» Task input
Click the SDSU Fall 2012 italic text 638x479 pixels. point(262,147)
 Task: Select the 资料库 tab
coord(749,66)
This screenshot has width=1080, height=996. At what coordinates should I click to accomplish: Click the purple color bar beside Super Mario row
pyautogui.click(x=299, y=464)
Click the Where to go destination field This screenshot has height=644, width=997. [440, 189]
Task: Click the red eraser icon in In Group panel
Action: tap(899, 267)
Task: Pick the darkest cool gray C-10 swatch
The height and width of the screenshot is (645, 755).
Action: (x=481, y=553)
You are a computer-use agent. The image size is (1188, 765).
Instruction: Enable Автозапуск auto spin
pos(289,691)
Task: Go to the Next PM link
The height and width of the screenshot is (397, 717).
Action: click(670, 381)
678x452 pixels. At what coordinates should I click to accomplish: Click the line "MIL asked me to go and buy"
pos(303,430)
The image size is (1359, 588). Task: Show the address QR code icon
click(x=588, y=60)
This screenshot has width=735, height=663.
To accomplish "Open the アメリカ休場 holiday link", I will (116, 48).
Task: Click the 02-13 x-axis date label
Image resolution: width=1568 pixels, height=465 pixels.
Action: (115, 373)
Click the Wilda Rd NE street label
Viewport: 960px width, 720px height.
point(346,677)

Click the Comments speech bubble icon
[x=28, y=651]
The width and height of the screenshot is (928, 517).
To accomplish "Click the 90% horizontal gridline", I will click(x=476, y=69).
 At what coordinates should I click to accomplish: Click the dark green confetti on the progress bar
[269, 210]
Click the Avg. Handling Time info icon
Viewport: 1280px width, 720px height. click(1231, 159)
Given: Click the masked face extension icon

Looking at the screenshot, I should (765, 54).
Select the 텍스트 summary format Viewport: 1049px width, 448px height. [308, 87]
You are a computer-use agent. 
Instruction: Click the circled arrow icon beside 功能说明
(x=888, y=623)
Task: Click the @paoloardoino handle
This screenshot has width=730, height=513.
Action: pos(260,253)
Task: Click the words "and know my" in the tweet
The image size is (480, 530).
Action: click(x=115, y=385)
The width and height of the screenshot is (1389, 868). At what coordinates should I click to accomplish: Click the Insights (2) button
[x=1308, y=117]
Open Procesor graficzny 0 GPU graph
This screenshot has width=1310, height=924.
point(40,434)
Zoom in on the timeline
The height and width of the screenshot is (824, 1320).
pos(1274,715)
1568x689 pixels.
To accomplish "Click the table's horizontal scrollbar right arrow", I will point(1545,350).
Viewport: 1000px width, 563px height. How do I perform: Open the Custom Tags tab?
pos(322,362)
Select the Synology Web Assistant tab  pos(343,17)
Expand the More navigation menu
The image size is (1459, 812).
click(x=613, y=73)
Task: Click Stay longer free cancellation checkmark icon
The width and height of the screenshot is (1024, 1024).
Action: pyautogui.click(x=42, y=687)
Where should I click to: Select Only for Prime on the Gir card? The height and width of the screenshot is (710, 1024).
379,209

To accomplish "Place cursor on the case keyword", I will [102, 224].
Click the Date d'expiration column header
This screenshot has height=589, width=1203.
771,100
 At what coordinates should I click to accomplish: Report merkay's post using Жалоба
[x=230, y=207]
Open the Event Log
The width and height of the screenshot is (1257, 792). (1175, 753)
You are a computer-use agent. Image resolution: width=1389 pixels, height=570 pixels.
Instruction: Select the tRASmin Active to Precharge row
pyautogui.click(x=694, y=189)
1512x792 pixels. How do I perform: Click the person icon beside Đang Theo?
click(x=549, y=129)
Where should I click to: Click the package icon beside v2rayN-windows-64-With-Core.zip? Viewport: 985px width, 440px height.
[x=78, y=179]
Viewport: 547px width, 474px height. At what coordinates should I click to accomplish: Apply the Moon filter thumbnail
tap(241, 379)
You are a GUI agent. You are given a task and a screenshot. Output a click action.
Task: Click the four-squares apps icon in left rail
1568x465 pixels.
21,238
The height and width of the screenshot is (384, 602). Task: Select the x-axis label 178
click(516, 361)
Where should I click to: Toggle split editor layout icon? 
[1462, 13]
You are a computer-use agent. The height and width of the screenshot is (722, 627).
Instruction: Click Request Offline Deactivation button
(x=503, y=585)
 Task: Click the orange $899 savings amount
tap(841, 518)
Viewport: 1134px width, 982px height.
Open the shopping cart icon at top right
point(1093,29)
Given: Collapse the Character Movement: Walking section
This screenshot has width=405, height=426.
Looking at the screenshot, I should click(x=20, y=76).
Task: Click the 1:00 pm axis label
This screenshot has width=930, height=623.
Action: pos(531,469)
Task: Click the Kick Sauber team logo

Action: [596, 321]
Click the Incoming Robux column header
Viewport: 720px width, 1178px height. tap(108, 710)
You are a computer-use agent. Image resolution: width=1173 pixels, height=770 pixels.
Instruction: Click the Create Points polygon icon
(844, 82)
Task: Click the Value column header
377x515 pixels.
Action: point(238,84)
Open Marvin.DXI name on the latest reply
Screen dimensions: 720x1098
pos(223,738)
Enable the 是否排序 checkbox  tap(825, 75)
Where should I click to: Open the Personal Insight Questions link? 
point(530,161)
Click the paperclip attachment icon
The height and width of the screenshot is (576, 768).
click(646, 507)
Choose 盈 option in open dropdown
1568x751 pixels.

» What this task involves
Output the entire listing exactly as written.

» Worked solution
Click the SDSU Fall 2012 italic text 638x479 pixels. point(262,147)
 Task: Select the 资料库 tab
coord(749,66)
This screenshot has width=1080, height=996. At what coordinates should I click to accomplish: Click the purple color bar beside Super Mario row
pyautogui.click(x=299, y=464)
Click the Where to go destination field This screenshot has height=644, width=997. [440, 189]
Task: Click the red eraser icon in In Group panel
Action: tap(899, 267)
Task: Pick the darkest cool gray C-10 swatch
The height and width of the screenshot is (645, 755).
Action: (x=481, y=553)
You are a computer-use agent. The image size is (1188, 765).
Instruction: Enable Автозапуск auto spin
pos(289,691)
Task: Go to the Next PM link
The height and width of the screenshot is (397, 717).
Action: click(670, 381)
678x452 pixels. At what coordinates should I click to accomplish: Click the line "MIL asked me to go and buy"
pos(303,430)
The image size is (1359, 588). Task: Show the address QR code icon
click(x=588, y=60)
This screenshot has width=735, height=663.
To accomplish "Open the アメリカ休場 holiday link", I will (116, 48).
Task: Click the 02-13 x-axis date label
Image resolution: width=1568 pixels, height=465 pixels.
Action: (115, 373)
Click the Wilda Rd NE street label
Viewport: 960px width, 720px height.
point(346,677)

Click the Comments speech bubble icon
[x=28, y=651]
The width and height of the screenshot is (928, 517).
To accomplish "Click the 90% horizontal gridline", I will click(x=476, y=69).
 At what coordinates should I click to accomplish: Click the dark green confetti on the progress bar
[269, 210]
Click the Avg. Handling Time info icon
Viewport: 1280px width, 720px height. click(1231, 159)
Given: Click the masked face extension icon

Looking at the screenshot, I should (765, 54).
Select the 텍스트 summary format Viewport: 1049px width, 448px height. [308, 87]
You are a computer-use agent. 
Instruction: Click the circled arrow icon beside 功能说明
(x=888, y=623)
Task: Click the @paoloardoino handle
This screenshot has width=730, height=513.
Action: pos(260,253)
Task: Click the words "and know my" in the tweet
The image size is (480, 530).
Action: click(x=115, y=385)
The width and height of the screenshot is (1389, 868). At what coordinates should I click to accomplish: Click the Insights (2) button
[x=1308, y=117]
Open Procesor graficzny 0 GPU graph
This screenshot has width=1310, height=924.
point(40,434)
Zoom in on the timeline
The height and width of the screenshot is (824, 1320).
pos(1274,715)
1568x689 pixels.
To accomplish "Click the table's horizontal scrollbar right arrow", I will point(1545,350).
Viewport: 1000px width, 563px height. How do I perform: Open the Custom Tags tab?
pos(322,362)
Select the Synology Web Assistant tab  pos(343,17)
Expand the More navigation menu
The image size is (1459, 812).
click(x=613, y=73)
Task: Click Stay longer free cancellation checkmark icon
The width and height of the screenshot is (1024, 1024).
Action: pyautogui.click(x=42, y=687)
Where should I click to: Select Only for Prime on the Gir card? The height and width of the screenshot is (710, 1024).
379,209

To accomplish "Place cursor on the case keyword", I will [102, 224].
Click the Date d'expiration column header
This screenshot has height=589, width=1203.
771,100
 At what coordinates should I click to accomplish: Report merkay's post using Жалоба
[x=230, y=207]
Open the Event Log
The width and height of the screenshot is (1257, 792). (1175, 753)
You are a computer-use agent. Image resolution: width=1389 pixels, height=570 pixels.
Instruction: Select the tRASmin Active to Precharge row
pyautogui.click(x=694, y=189)
1512x792 pixels. How do I perform: Click the person icon beside Đang Theo?
click(x=549, y=129)
Where should I click to: Click the package icon beside v2rayN-windows-64-With-Core.zip? Viewport: 985px width, 440px height.
[x=78, y=179]
Viewport: 547px width, 474px height. At what coordinates should I click to accomplish: Apply the Moon filter thumbnail
tap(241, 379)
You are a GUI agent. You are given a task and a screenshot. Output a click action.
Task: Click the four-squares apps icon in left rail
1568x465 pixels.
21,238
The height and width of the screenshot is (384, 602). Task: Select the x-axis label 178
click(516, 361)
Where should I click to: Toggle split editor layout icon? 
[1462, 13]
You are a computer-use agent. The height and width of the screenshot is (722, 627).
Instruction: Click Request Offline Deactivation button
(x=503, y=585)
 Task: Click the orange $899 savings amount
tap(841, 518)
Viewport: 1134px width, 982px height.
Open the shopping cart icon at top right
point(1093,29)
Given: Collapse the Character Movement: Walking section
This screenshot has width=405, height=426.
Looking at the screenshot, I should click(x=20, y=76).
Task: Click the 1:00 pm axis label
This screenshot has width=930, height=623.
Action: pos(531,469)
Task: Click the Kick Sauber team logo

Action: [596, 321]
Click the Incoming Robux column header
Viewport: 720px width, 1178px height. tap(108, 710)
You are a computer-use agent. Image resolution: width=1173 pixels, height=770 pixels.
Instruction: Click the Create Points polygon icon
(844, 82)
Task: Click the Value column header
377x515 pixels.
Action: point(238,84)
Open Marvin.DXI name on the latest reply
Screen dimensions: 720x1098
pos(223,738)
Enable the 是否排序 checkbox  tap(825, 75)
Where should I click to: Open the Personal Insight Questions link? 
point(530,161)
Click the paperclip attachment icon
The height and width of the screenshot is (576, 768).
click(646, 507)
Choose 盈 option in open dropdown
1568x751 pixels.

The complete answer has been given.